EXERCISE - Copy the stretch of items from the line containing "Uncheck Configure for HTTPS" through the line containing "point(156,99)", both included, without changing a character.

>> Begin RECORDS FOR THE TASK

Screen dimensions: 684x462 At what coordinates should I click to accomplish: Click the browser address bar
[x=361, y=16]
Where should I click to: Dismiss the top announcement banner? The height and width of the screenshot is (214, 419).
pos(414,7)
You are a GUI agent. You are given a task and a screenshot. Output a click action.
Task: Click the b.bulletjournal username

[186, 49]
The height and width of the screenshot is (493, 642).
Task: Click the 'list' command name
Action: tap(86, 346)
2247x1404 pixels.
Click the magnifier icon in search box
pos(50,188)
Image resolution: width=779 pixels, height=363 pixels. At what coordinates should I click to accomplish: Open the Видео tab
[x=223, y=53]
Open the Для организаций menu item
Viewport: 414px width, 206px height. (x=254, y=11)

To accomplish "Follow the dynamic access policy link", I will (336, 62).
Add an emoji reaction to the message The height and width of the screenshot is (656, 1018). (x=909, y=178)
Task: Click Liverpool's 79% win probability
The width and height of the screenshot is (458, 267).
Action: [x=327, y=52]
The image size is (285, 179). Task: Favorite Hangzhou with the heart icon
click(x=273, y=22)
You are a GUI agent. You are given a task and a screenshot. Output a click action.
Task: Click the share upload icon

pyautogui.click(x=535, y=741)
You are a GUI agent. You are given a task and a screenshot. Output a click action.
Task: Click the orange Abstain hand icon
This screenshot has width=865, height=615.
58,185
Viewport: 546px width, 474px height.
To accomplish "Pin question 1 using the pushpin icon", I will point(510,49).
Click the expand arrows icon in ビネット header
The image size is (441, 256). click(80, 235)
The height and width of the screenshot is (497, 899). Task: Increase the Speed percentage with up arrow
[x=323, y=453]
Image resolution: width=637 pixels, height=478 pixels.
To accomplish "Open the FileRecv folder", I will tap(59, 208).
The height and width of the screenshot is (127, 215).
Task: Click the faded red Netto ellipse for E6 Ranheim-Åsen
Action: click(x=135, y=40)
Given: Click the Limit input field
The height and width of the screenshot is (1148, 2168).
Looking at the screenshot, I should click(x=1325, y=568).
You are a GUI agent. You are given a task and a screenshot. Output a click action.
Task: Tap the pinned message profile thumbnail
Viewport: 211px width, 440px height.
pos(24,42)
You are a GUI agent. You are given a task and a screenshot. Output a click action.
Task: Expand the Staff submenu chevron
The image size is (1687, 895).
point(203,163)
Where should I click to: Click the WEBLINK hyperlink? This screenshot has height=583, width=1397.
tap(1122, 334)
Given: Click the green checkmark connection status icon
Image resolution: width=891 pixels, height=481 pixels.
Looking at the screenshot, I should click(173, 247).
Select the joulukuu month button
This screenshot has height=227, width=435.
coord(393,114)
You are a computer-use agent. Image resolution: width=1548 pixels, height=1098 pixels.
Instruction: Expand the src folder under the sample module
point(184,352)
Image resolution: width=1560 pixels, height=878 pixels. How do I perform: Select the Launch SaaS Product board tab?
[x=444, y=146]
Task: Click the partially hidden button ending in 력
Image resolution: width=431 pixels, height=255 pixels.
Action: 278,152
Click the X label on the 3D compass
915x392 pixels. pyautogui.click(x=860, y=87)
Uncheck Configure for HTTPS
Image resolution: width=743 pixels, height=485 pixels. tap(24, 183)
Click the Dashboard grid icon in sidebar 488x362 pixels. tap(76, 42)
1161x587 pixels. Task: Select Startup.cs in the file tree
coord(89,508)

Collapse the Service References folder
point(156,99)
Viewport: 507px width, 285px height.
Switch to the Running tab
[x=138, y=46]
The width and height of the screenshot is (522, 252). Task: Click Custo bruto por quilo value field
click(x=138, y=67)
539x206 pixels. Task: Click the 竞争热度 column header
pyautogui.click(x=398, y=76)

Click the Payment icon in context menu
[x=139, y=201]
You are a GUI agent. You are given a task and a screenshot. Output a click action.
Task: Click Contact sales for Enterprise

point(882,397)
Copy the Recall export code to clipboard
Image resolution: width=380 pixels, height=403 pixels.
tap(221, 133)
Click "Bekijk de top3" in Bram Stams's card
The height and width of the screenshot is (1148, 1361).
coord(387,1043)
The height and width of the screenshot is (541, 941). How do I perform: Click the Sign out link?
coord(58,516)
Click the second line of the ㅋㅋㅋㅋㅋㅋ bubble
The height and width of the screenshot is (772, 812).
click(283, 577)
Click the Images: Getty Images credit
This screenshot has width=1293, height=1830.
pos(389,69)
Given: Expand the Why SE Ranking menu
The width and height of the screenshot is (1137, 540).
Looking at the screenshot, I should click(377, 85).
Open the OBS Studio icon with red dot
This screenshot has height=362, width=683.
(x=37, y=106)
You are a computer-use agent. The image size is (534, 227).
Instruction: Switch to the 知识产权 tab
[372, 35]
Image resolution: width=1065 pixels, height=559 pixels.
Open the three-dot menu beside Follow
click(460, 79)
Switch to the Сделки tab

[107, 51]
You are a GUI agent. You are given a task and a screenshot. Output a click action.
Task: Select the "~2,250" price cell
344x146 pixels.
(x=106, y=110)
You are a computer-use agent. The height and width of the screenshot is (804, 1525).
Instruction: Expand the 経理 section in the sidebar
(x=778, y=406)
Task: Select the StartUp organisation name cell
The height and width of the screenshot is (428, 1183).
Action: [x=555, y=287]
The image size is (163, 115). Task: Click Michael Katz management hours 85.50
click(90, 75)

>> End RECORDS FOR THE TASK

ANSWER FOR THIS EXERCISE -
Uncheck Configure for HTTPS
Image resolution: width=743 pixels, height=485 pixels. tap(24, 183)
Click the Dashboard grid icon in sidebar 488x362 pixels. tap(76, 42)
1161x587 pixels. Task: Select Startup.cs in the file tree
coord(89,508)

Collapse the Service References folder
point(156,99)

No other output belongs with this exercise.